We’re four months into 2019 and we’ve seen a sharp increase in the major stock market indices with the Dow +13.45% and the S&P 500 +16.56% as of the end of April. Participating in this type of broad-based growth as an investor can be accomplished in a handful of ways - primarily with mutual funds and exchange traded funds (ETFs). There are distinct differences between these two investment products - and it’s not uncommon for us to receive questions on the details of how they work.
Both types of investment products - ETFs and Mutual Funds - were created from the concept of pooled fund investing. Pooled funds bundle securities (stocks, bonds..etc) together to offer investors the benefit of diversification. Typically, a mutual fund or ETF will hold anywhere from 100 to 3,000 different individual securities within the fund. Diversification can help an investor manage risk and reduce volatility associated with individual stocks and bonds. When the value of a single stock or bond drops, it has a smaller effect on the value of a diversified investment than it would if you held the stock or bond individually.
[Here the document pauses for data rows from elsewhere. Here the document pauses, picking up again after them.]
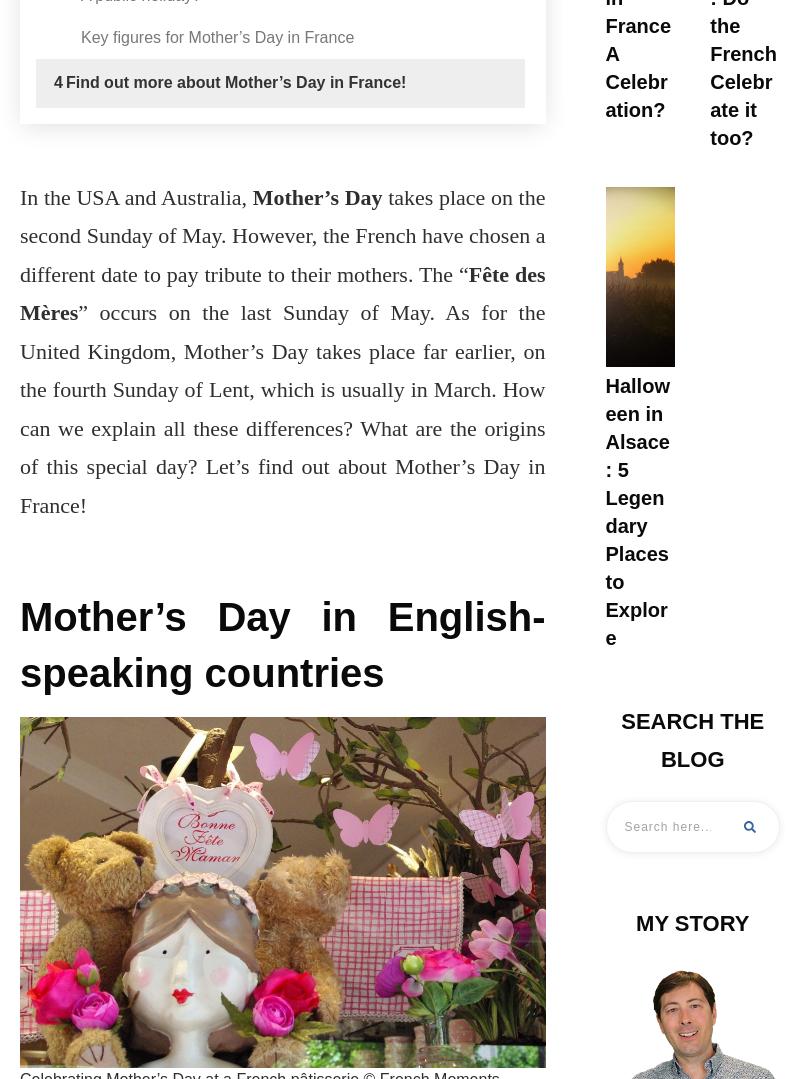 This screenshot has width=800, height=1079. Describe the element at coordinates (315, 196) in the screenshot. I see `'Mother’s Day'` at that location.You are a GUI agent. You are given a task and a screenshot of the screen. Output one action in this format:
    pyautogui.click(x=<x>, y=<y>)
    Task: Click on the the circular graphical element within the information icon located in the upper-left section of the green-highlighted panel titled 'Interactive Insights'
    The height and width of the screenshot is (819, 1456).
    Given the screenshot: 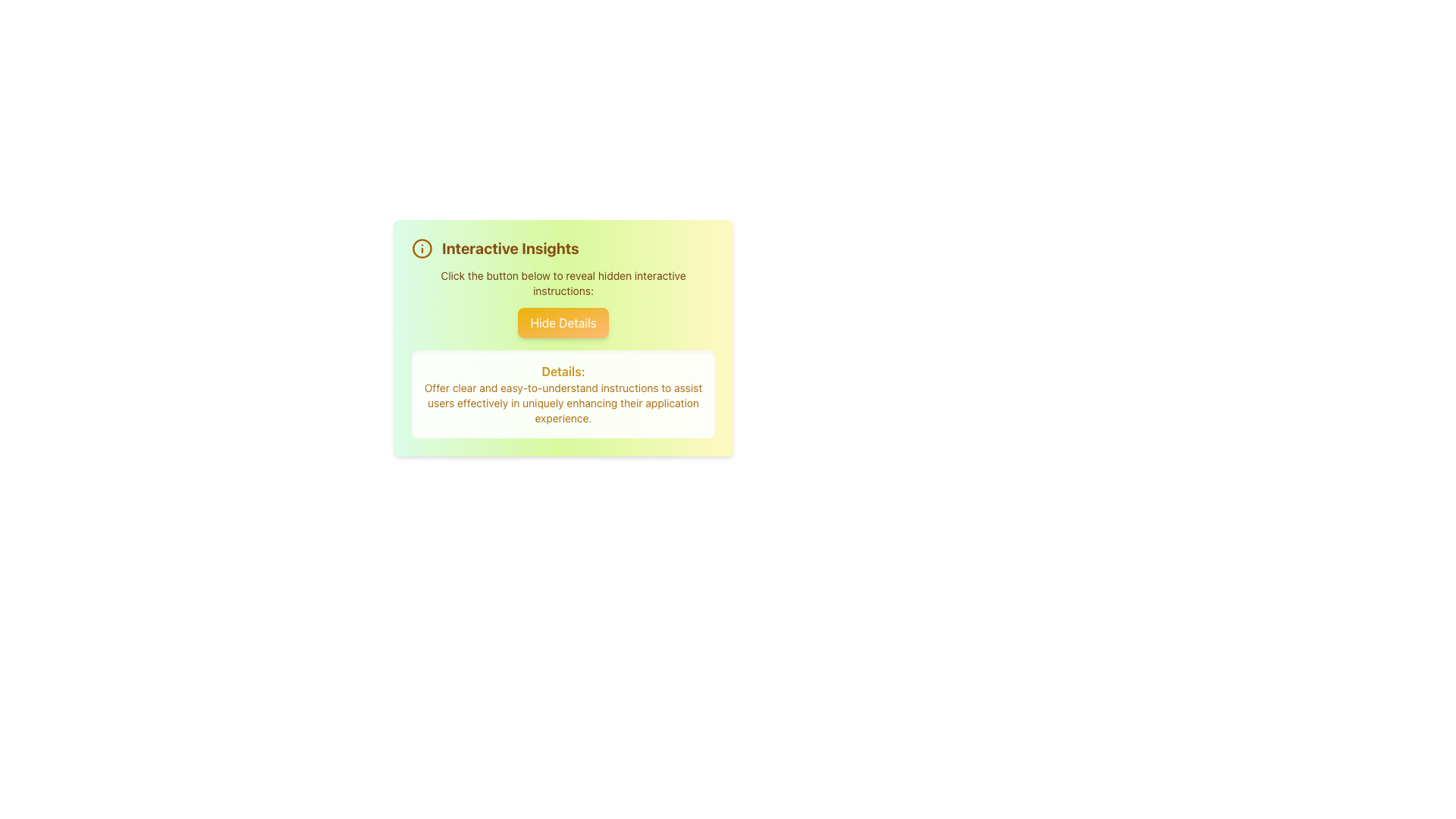 What is the action you would take?
    pyautogui.click(x=422, y=247)
    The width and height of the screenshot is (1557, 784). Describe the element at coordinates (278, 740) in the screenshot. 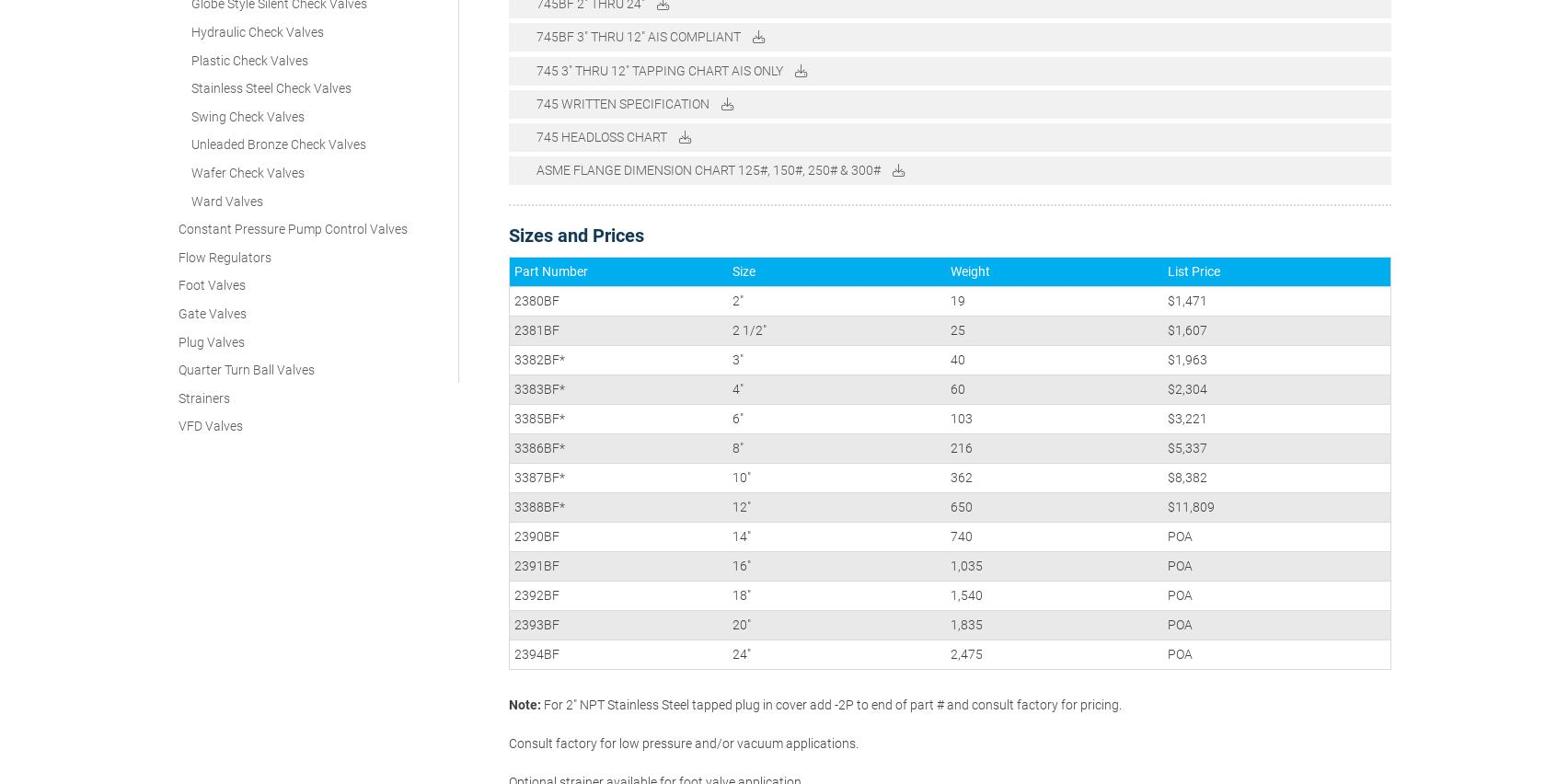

Mutual Funds became available in 1924 while ETFs first began trading in 1993 and were originally created to track an index such as the S&P 500.
While both were founded on the same basic concept of diversification, they are very different in many respects. One major difference is that mutual funds trade through the mutual fund company or broker at the end of a trading day while an ETF trades on an exchange and is available to trade at any point during the trading day. Mutual funds typically have higher expense ratios compared to ETFs and can carry an up-front sales load ranging from 3.75% to 5.75% if a Class-A share. Another drawback of mutual funds is the periodic payout of capital gains distributions to the investors causing greater tax implications if held outside an IRA or 401(k). Mutual funds offer more actively-managed portfolios than ETFs since ETFs often track an index, however actively-managed ETFs are becoming more common.
Annual Organic Growth Rate of Mutual Funds vs. ETFs 2008 through 2018 - Morningstar, Inc.
While ETFs carry some distinct advantages, mutual funds still made up about 80% of the $18 Trillion in total assets held between ETFs and mutual funds at the end of 2017. Why is this? First, they have been around much longer but they’re still the primary offering in most corporate retirement plans, such as 401(k) and 403(b) plans. ETFs experienced an organic growth rate of 16.5% per year over a 10-year period spreading from 2008 through 2017 while mutual funds grew at a 2% clip. Organic growth rate does not factor in investment performance but reflects where investors are putting their new investment dollars. As investments in ETFs (with firms such as BlackRock and Vanguard) continue to increase, investors benefit from lower expense ratios. In many cases, mutual fund expenses are being reduced in an attempt to be more competitive with ETFs. We expect to see a continued shift from the use of mutual funds to ETFs due to the numerous advantages of ETFs and the focus on lower investment costs.